Channel One promotes a parade of junk food and fast food to impressionable children. Coke and Pepsi, which have a major presence in many schools, are laden with sugar, excess calories, caffeine, and other additives that can contribute to obesity, tooth decay, and many other health problems. Is this why taxpayers support public schools–to promote unhealthy eating habits that lead to diseases like these?

On top of all this is the question of values. There is growing concern about the moral atmosphere of the classroom.

Channel One imposes a moral atmosphere of materialism. It promotes the message that buying is good and will make you happy and that consumption and self-gratification are the goals and ends of life.

Advertisers also degrade the moral authority of schools and teachers. Schools that show corporate ads implicitly endorse the products advertised–including violent or sexualized entertainment and junk food.

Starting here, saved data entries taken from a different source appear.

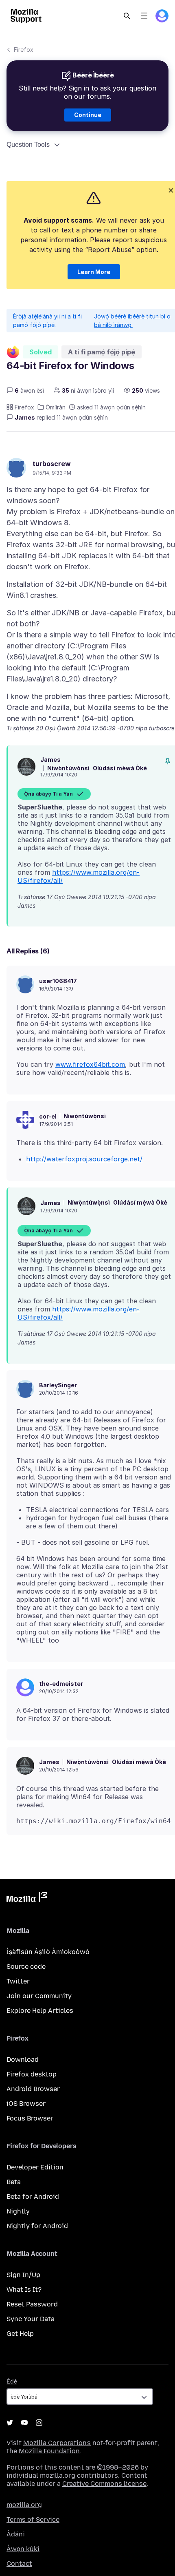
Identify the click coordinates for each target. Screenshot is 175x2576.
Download (23, 2059)
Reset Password (32, 2304)
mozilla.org (24, 2505)
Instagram (39, 2422)
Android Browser (33, 2089)
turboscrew (52, 464)
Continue (87, 114)
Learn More (93, 271)
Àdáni (16, 2534)
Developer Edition (35, 2167)
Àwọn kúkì (23, 2549)
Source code (26, 1966)
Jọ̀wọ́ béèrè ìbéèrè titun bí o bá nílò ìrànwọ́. (132, 320)
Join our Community (39, 1996)
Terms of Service (33, 2519)
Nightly (18, 2211)
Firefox (23, 49)
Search (126, 15)
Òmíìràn (56, 407)
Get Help (20, 2333)
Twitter (18, 1981)
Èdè (12, 2381)
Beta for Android (33, 2196)
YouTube (24, 2422)
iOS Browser (26, 2103)
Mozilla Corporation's (57, 2443)
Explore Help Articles (40, 2010)
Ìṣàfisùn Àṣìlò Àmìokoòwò (48, 1952)
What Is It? (24, 2289)
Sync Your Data (31, 2319)
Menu (144, 15)
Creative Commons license (104, 2484)
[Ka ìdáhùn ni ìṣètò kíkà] (167, 761)
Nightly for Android (37, 2226)
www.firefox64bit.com (90, 1064)
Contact (19, 2563)
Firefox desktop (32, 2074)
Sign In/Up (23, 2275)
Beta (14, 2182)
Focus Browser (30, 2118)
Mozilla (27, 1898)
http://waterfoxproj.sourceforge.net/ (84, 1159)
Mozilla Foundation (49, 2451)
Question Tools (28, 144)
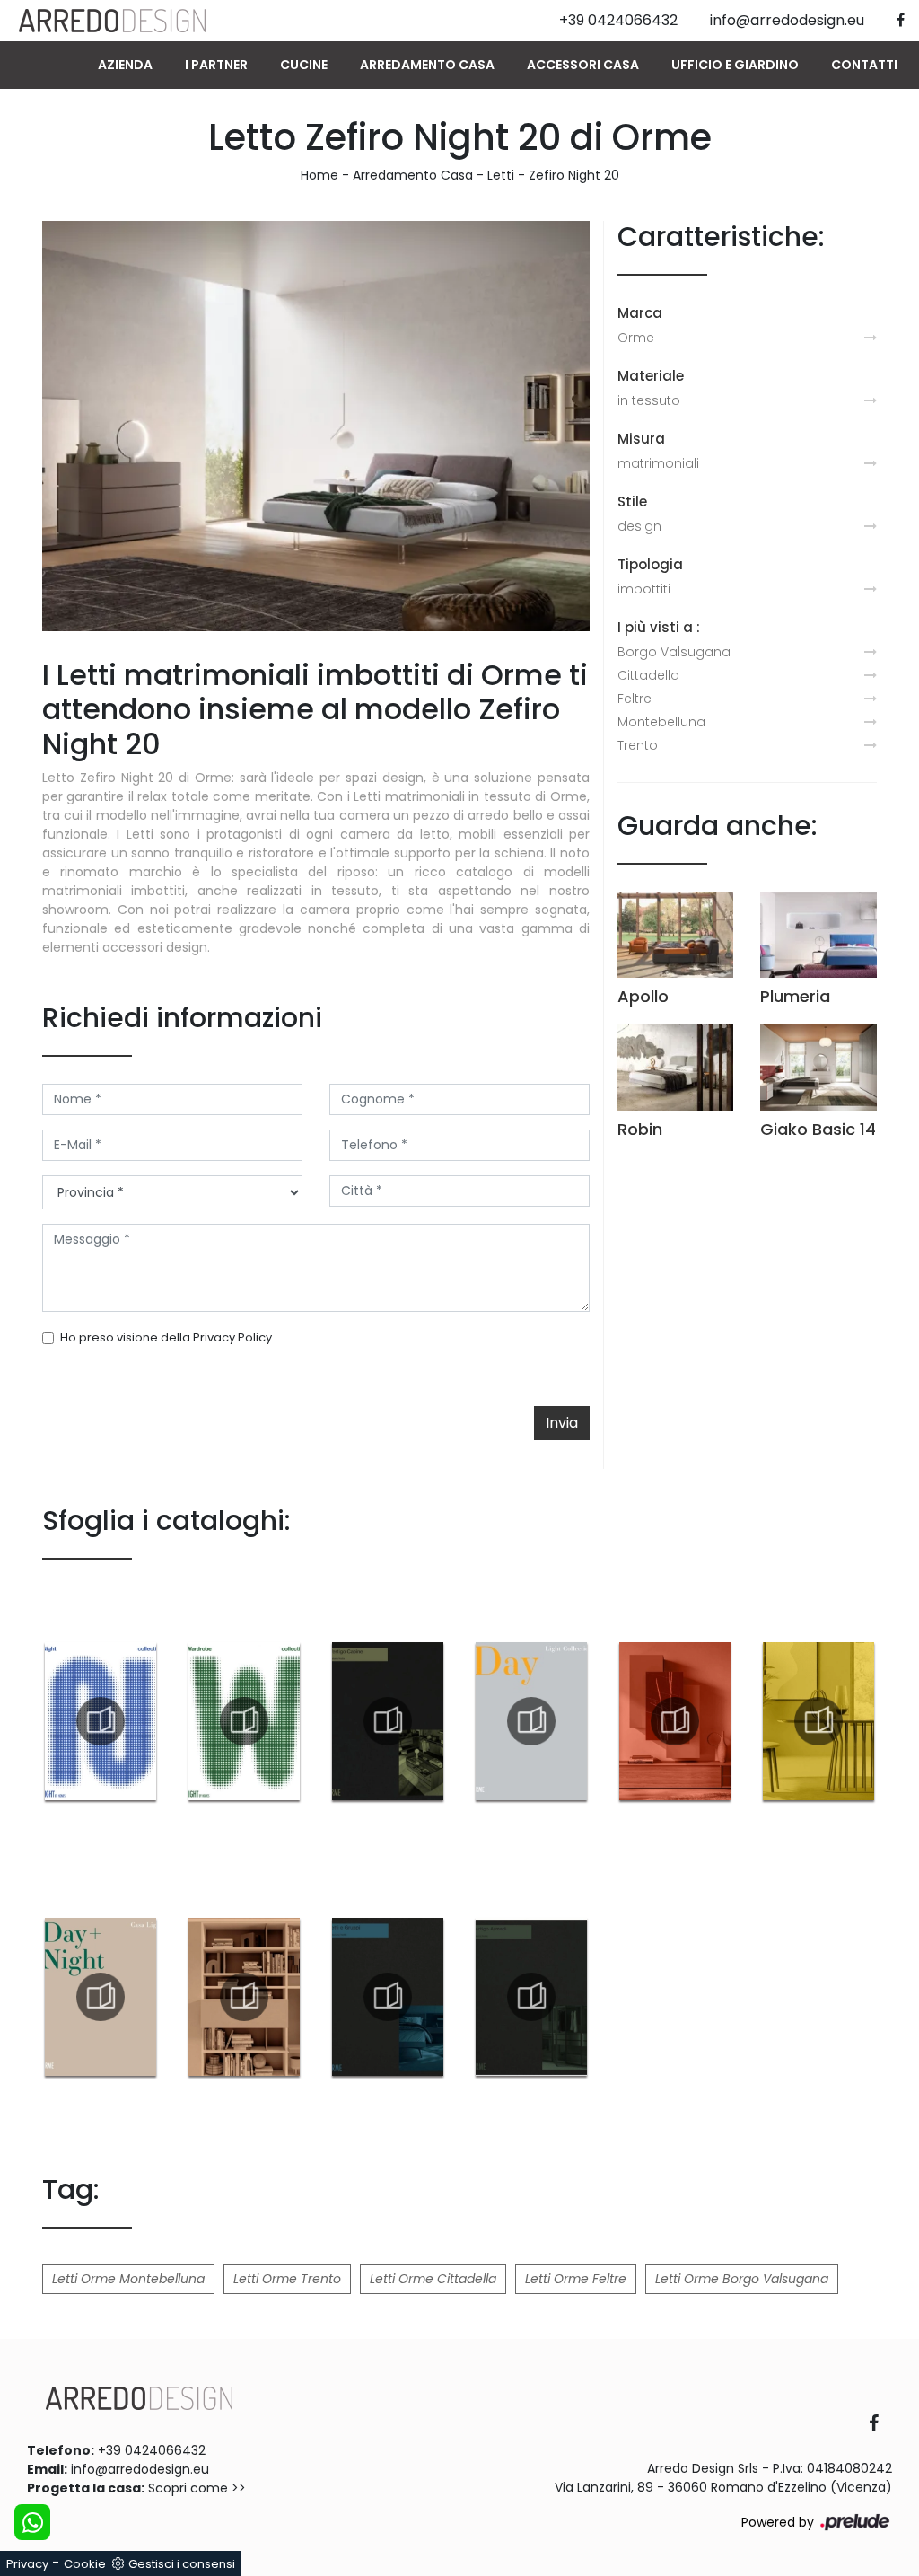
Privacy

In effect, school boards let advertisers rent the moral authority of the school for the purpose of selling. So doing, they cheapen the school and undercut the painstaking efforts of teachers and administrators who strive to keep up a high standard of integrity.

Perhaps worst of all, the marketing invasion of the classroom opens children to the prying eyes of self-interested adults. It totally violates the trust of parents when they send their kids off to school each day.

The ZapMe! Corp actually conducts electronic surveillance of children in school. It monitors the activities of the children on the Web for commercial purposes.

According to The Associated Press, ZapMe! breaks the data down “by age, sex, and zip code. It delivers this information to advertisers and marketers, who use it to target students in school with laser-like precision.” And ZapMe! allows its advertisers to collect the personal information of schoolchildren, including their names, addresses, and telephone numbers.

Compulsory education laws are for teaching. We ought not let corporations use them to force a captive audience of schoolchildren to watch ads or to secretly extract market research from them.

It is not the function of the public schools to deliver impressionable children to those who would use them for economic gain. Some things just shouldn’t be for sale. Children are one of them.

Gary Ruskin is director of Commercial Alert, Washington D.C.